Foram encontradas 80 questões.
Pesquisadores da Universidade Raboud, na Holanda,
analisando cerca de 5.000 participantes de 358 tarefas cognitivas,
chegaram à conclusão de que pensar dói. Não ria. A análise foi
feita com o auxílio de um programa especial da NASA. Pelo que
entendi, certas atividades cerebrais, como fazer cálculos
matemáticos, ler Gertrude Stein ou tomar decisões que envolvam
um sim ou não de vida ou morte, provocam sensações orgânicas
que podem ser classificadas como dolorosas.

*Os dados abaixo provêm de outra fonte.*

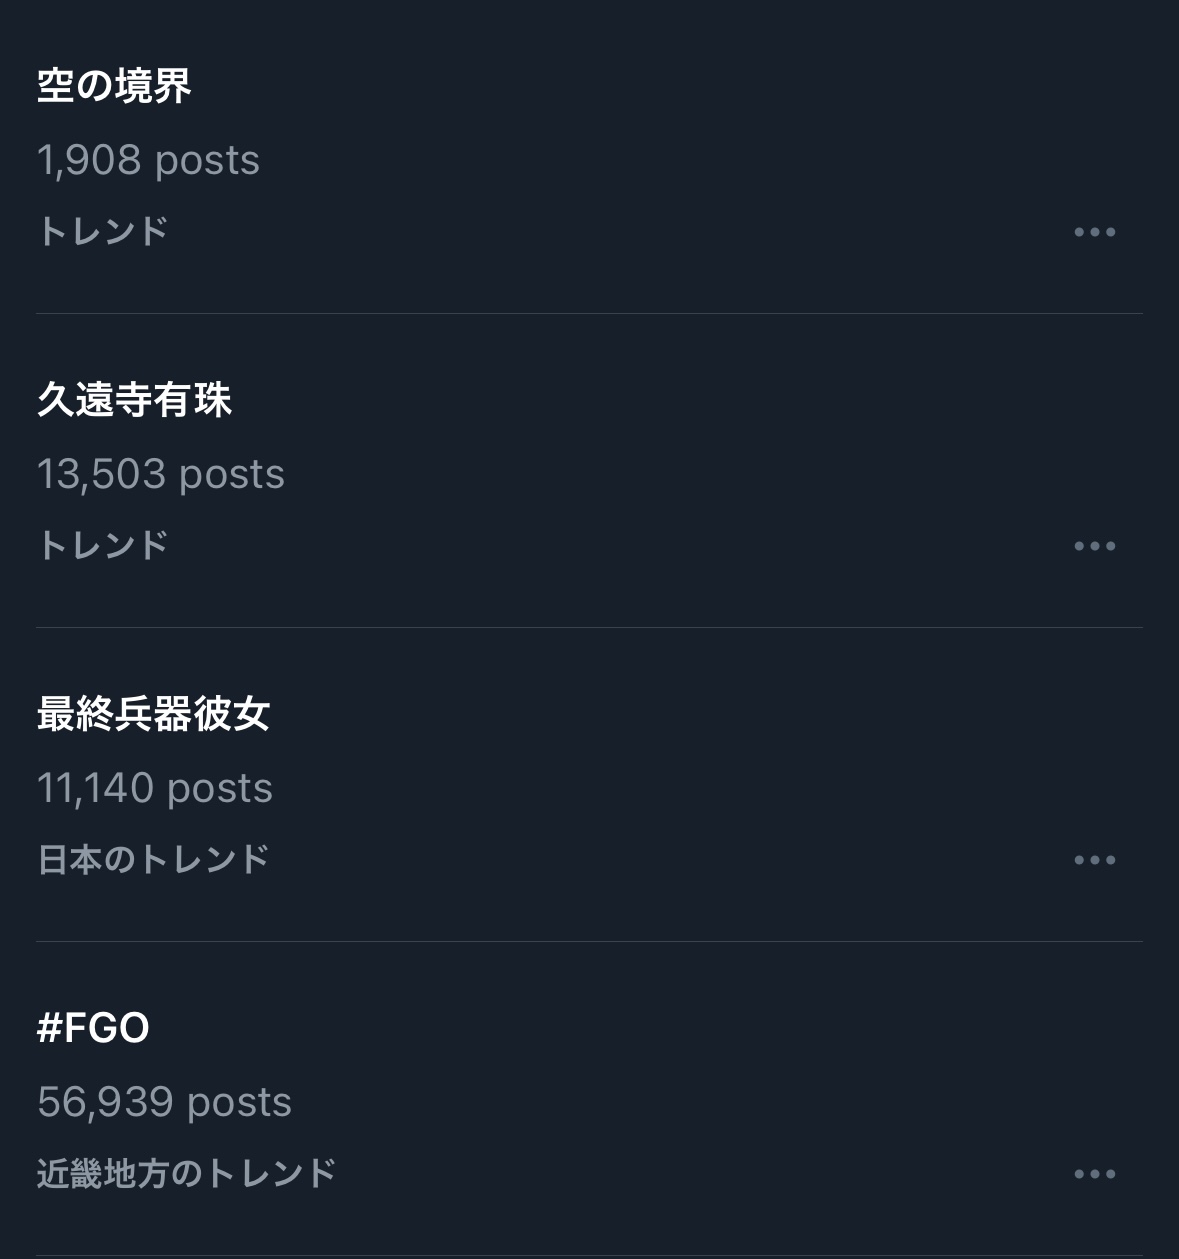Open more options for 久遠寺有珠 trend
Image resolution: width=1179 pixels, height=1259 pixels.
pyautogui.click(x=1094, y=546)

Segundo o estudo, quanto maior o esforço mental, maior
o desconforto físico. Não é preciso pensar muito para se chegar
a este óbvio, por definição, ululante. A pesquisa não considera
a hipótese de todo esforço mental ser relativo — para muitos,
calcular uma reles raiz quadrada será uma tarefa intransponível,
enquanto, para outros, discutir a conjectura de Poincaré com
Alfred North Whitehead pode ser tão simples como falar de
futebol no botequim.
O que me espanta é que a conclusão de que pensar dói
tenha vindo de uma instituição da Holanda, país admirado por
produzir pensadores em tantos ramos. Eram holandeses Erasmo
de Roterdão (1466-1536) e Spinoza (1632-1677), dois pilares da
filosofia, atividade cuja única ferramenta é o pensamento. E não
há registro de que os filósofos sofressem de lombalgia ou dor de
dentes por pensar.
Os holandeses inventaram também a fita cassete, o CD e
o DVD, e temos de lhes ser gratos por isso. Mas depois
os desinventaram — e pensar nisso, sim, dói.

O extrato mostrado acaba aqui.